- A Polícia Federal aponta que o banqueiro Daniel Vorcaro, do Banco Master, usou um documento falsificado para tentar saber com quem sua namorada, Martha Graeff, estaria conversando, acionando a Meta por meio de um ofício aparentemente assinado por promotora.
- Luiz Phillipi Machado de Moraes Mourão, conhecido como “Sicário”, tinha acesso a sistemas de órgãos públicos e falsificava documentos se passando por autoridades para obter informações de redes sociais.
- Em uma operação, Mourão acionou o Facebook e a Meta com um pedido para saber com quem Graeff estaria conversando nas redes sociais da empresa.
- A prisão de Vorcaro e dos integrantes do grupo “A Turma” foi autorizada pelo ministro André Mendonça, do Supremo Tribunal Federal.
- A PF também aponta que Mourão fazia consultas em bases de dados restritas, com credenciais de terceiros, e investiga se essas credenciais foram cedidas ou adquiridas, com possível acesso a órgãos como a Polícia Federal, o Ministério Público Federal e até FBI e Interpol.

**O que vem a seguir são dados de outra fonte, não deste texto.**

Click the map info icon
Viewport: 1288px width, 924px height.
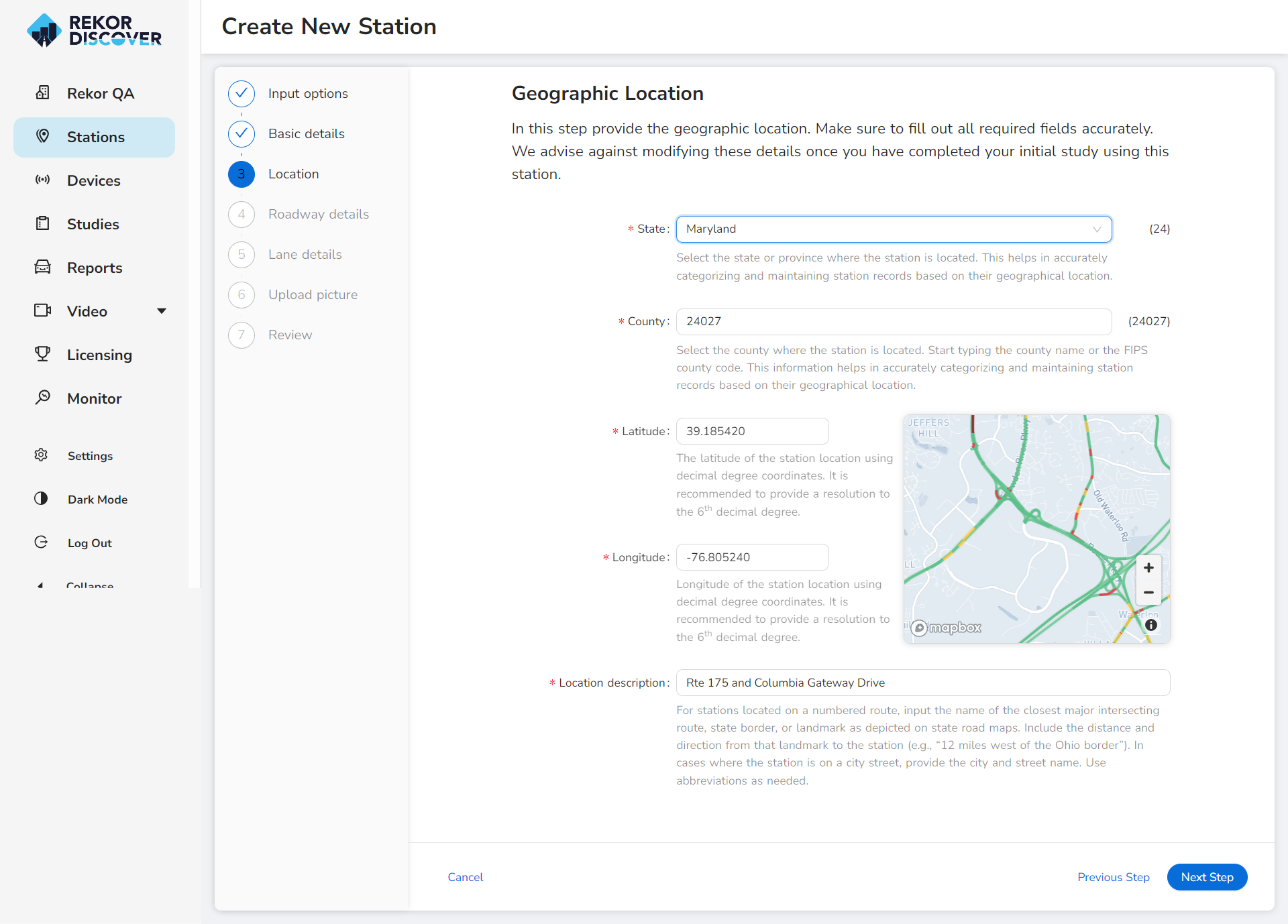pyautogui.click(x=1151, y=625)

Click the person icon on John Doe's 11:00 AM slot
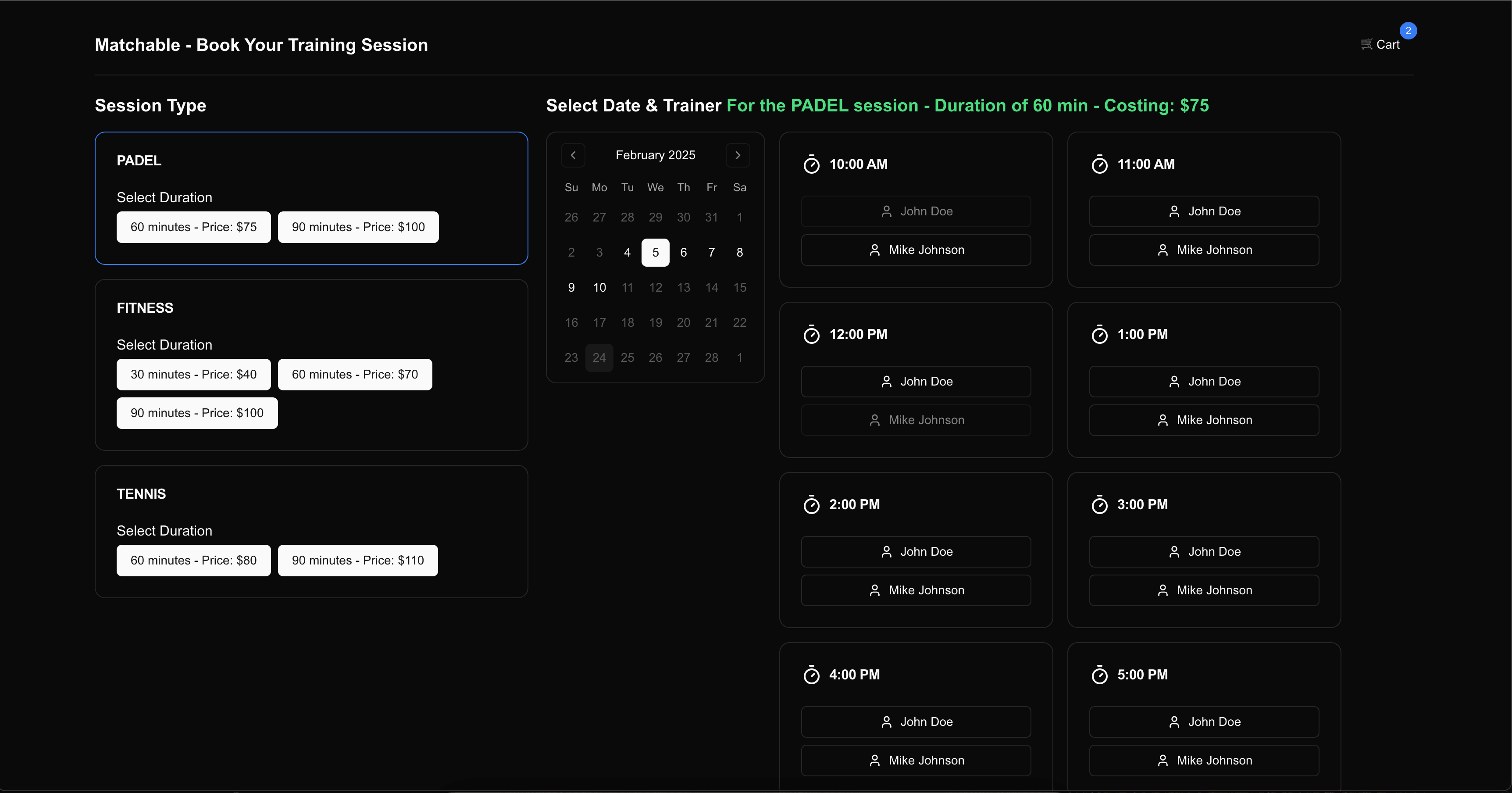(1174, 211)
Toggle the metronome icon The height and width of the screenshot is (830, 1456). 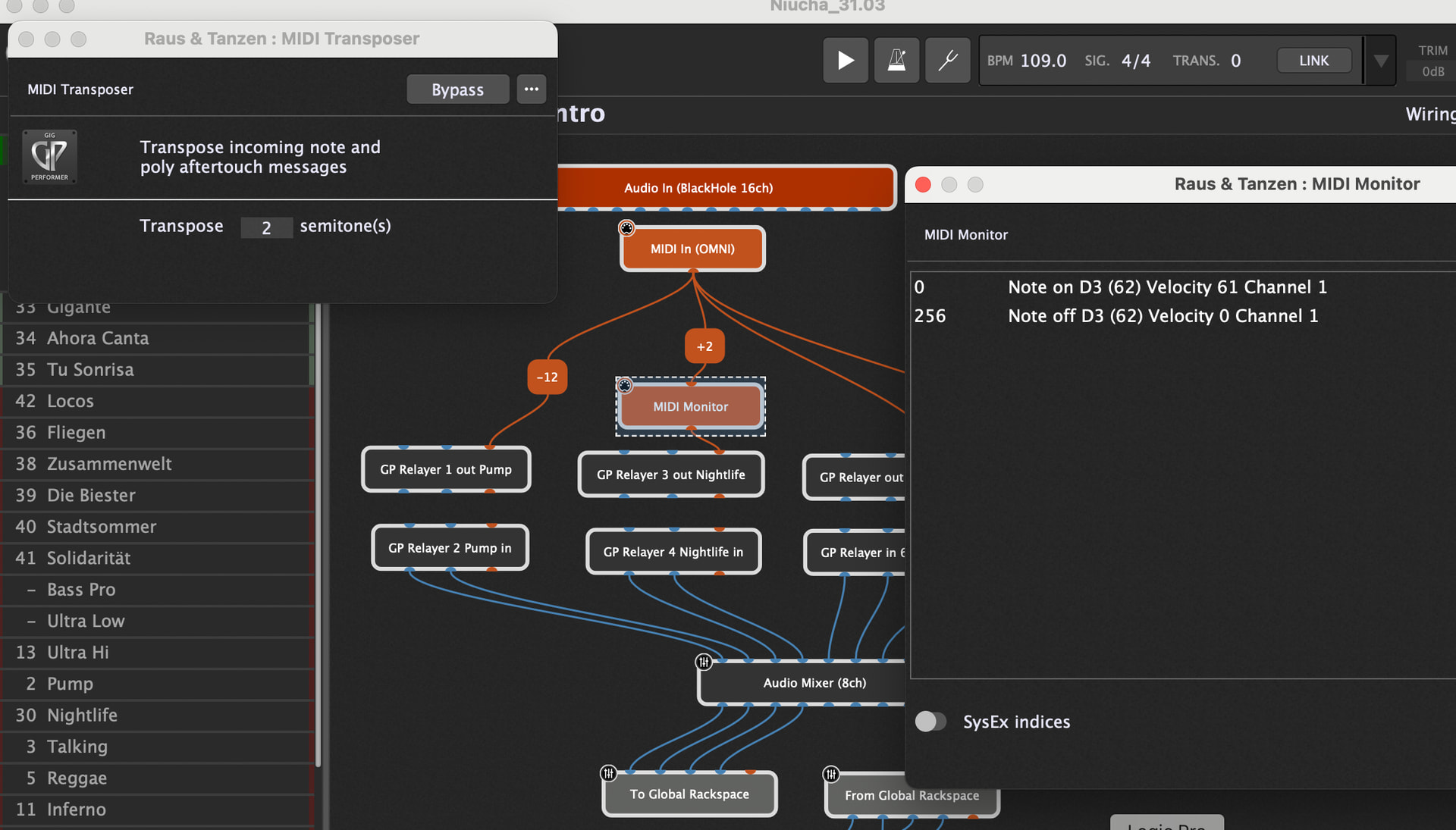[896, 61]
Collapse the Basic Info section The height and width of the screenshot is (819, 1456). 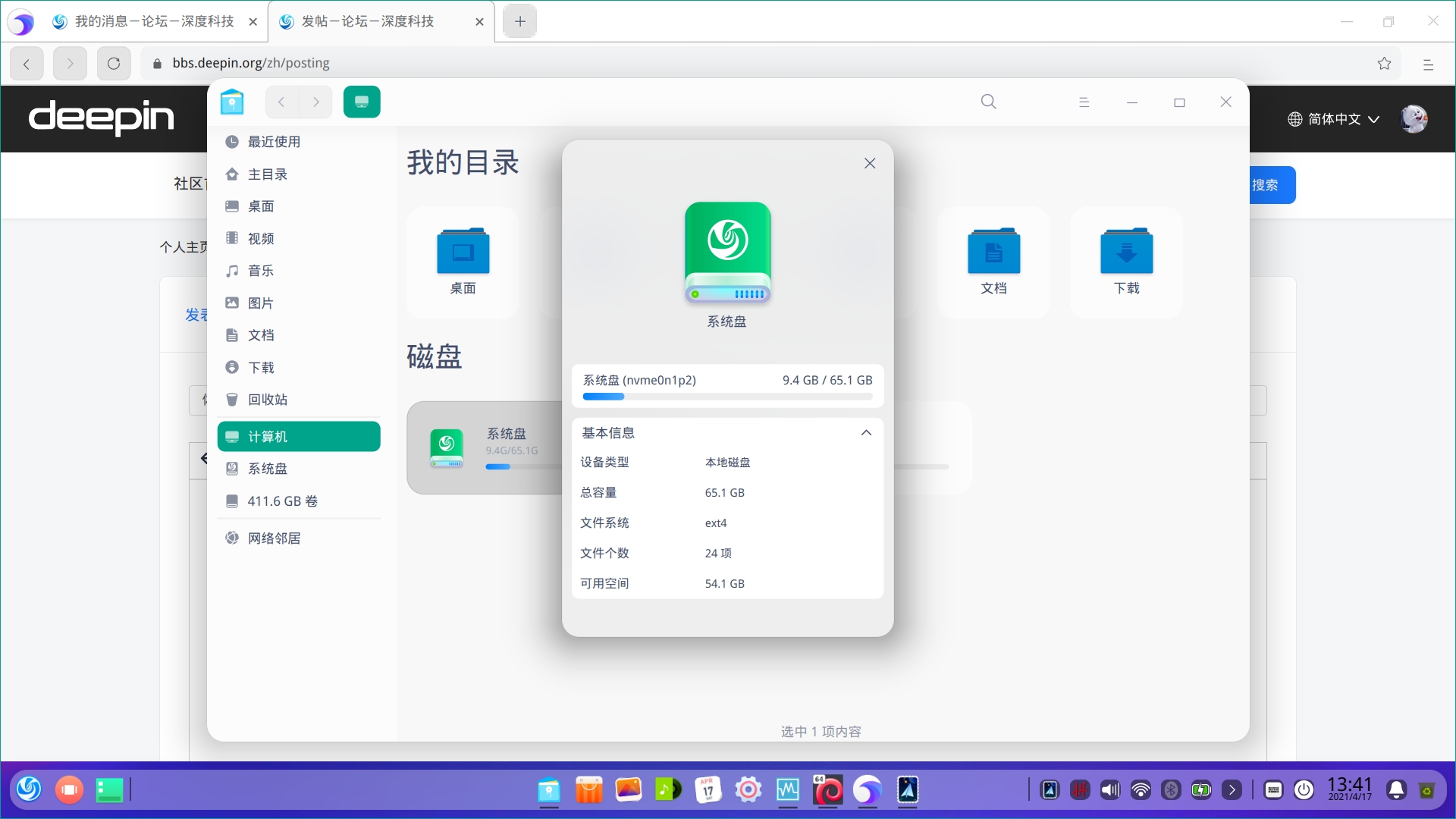tap(866, 433)
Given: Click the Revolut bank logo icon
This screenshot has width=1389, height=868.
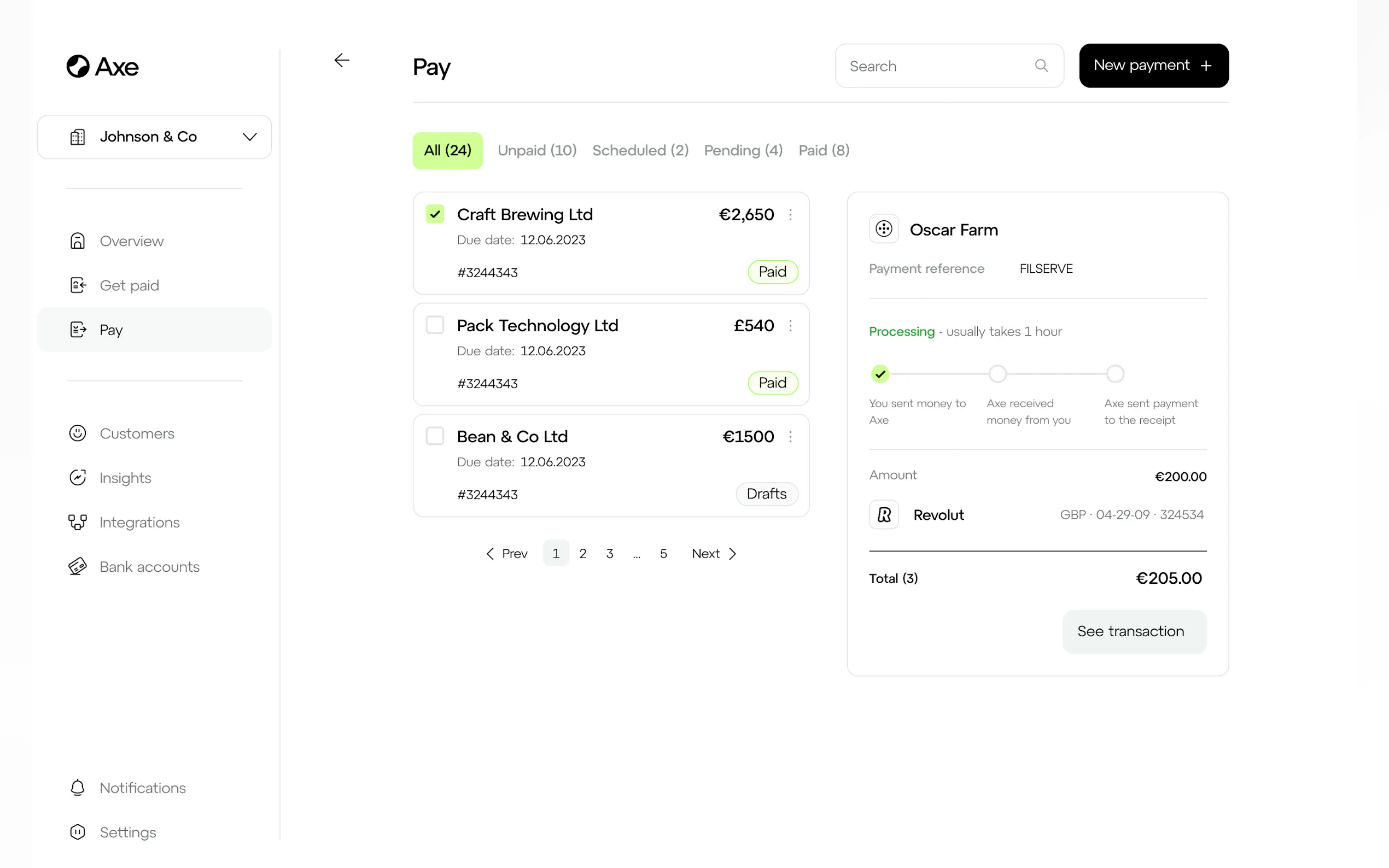Looking at the screenshot, I should point(884,514).
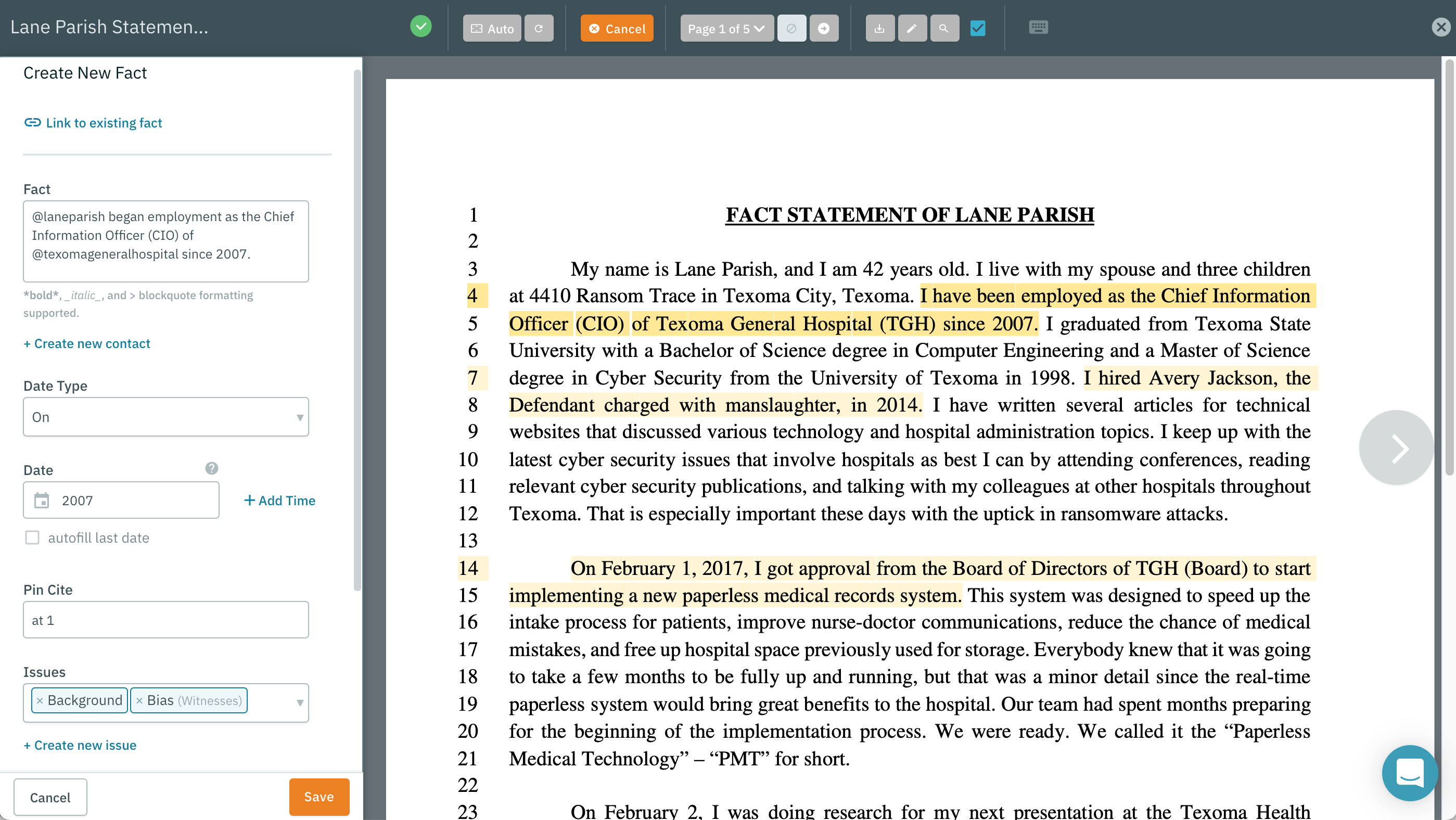
Task: Enable the autofill last date checkbox
Action: pos(32,537)
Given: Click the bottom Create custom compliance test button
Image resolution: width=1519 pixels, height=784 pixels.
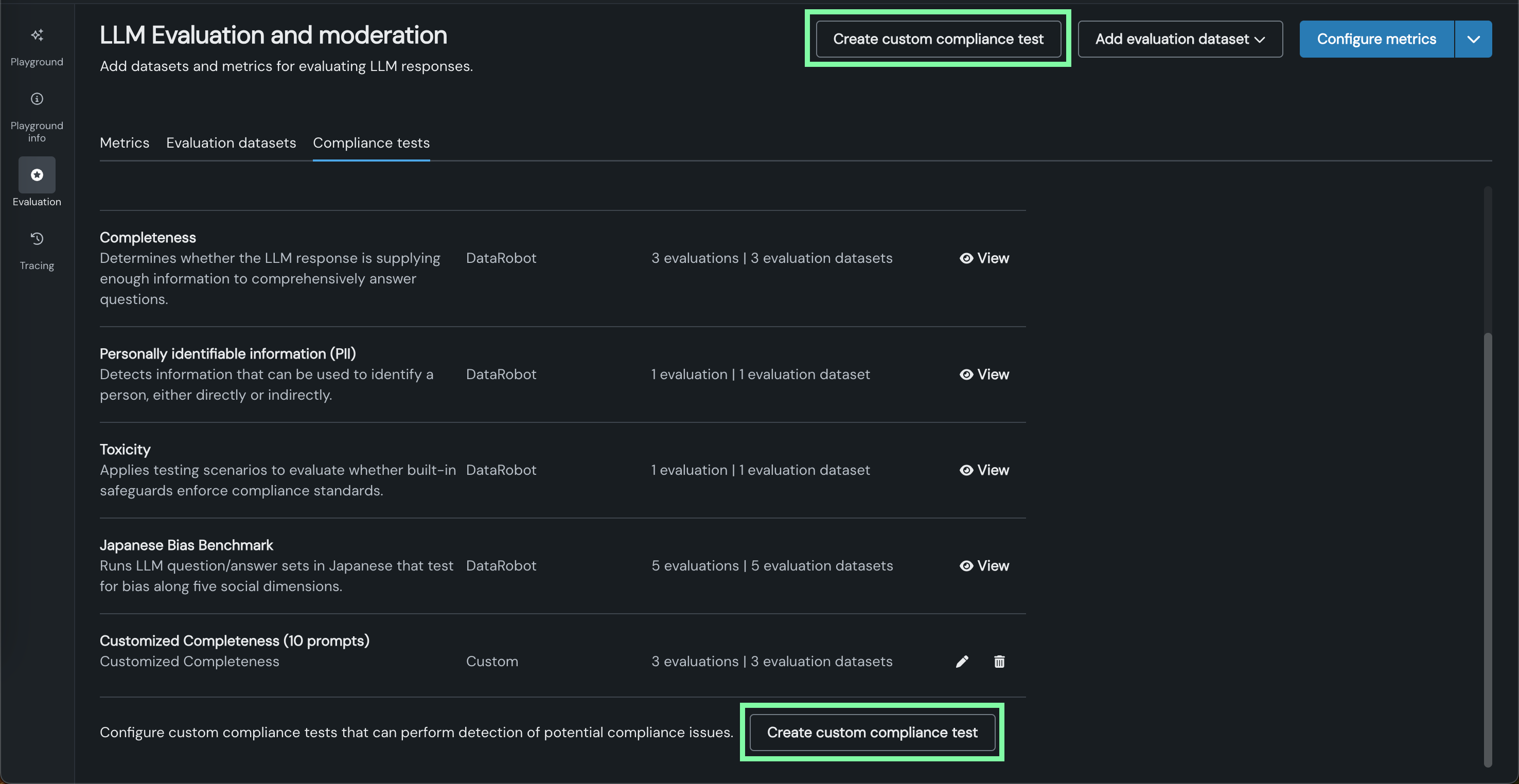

O banco Master volta aos noticiários depois que a Polícia Federal apontou uso de documento falsificado para tentar obter contatos da namorada do empresário Daniel Vorcaro. Segundo os diálogos analisados pela PF, o objetivo era descobrir com quem Martha Graeff estava se comunicando.
A investigação aponta que Luiz Phillipi Machado de Moraes Mourão, conhecido como “Sicário”, tinha acesso a sistemas de órgãos públicos e falsificava documentos se passando por autoridades para pressionar veículos a retirar notícias ou obter informações de redes sociais. Mourão integrava o grupo de WhatsApp chamado “A Turma”, usado para coletar dados e contatar suspeitos de vazamentos.
Na acusação principal, a PF afirma que Vorcaro pediu informações de contatos da namorada, por meio de um ofício supostamente assinado por uma promotora, acionando a Meta via Facebook para saber com quem Graeff conversava nas redes sociais da empresa. Mourão atuou como elo entre Vorcaro e outras pessoas envolvidas na suposta obtenção de informações sigilosas.
A prisão de Vorcaro e dos demais integrantes do grupo foi autorizada pelo ministro André Mendonça, do STF. A decisão também descreve que Mourão realizava consultas em sistemas restritos de órgãos públicos, incluindo bases usadas por segurança pública e investigação policial, com credenciais de terceiros. A PF investiga se tais credenciais foram cedidas ou se houve compra de acesso indevido.
A investigação amplia para entender se as credenciais foram compartilhadas, vendidas ou obtidas por meio de fraude interna. Entre as informações já apuradas, estão supostos acessos a sistemas da Polícia Federal, do Ministério Público Federal e, ainda, de órgãos internacionais como FBI e Interpol.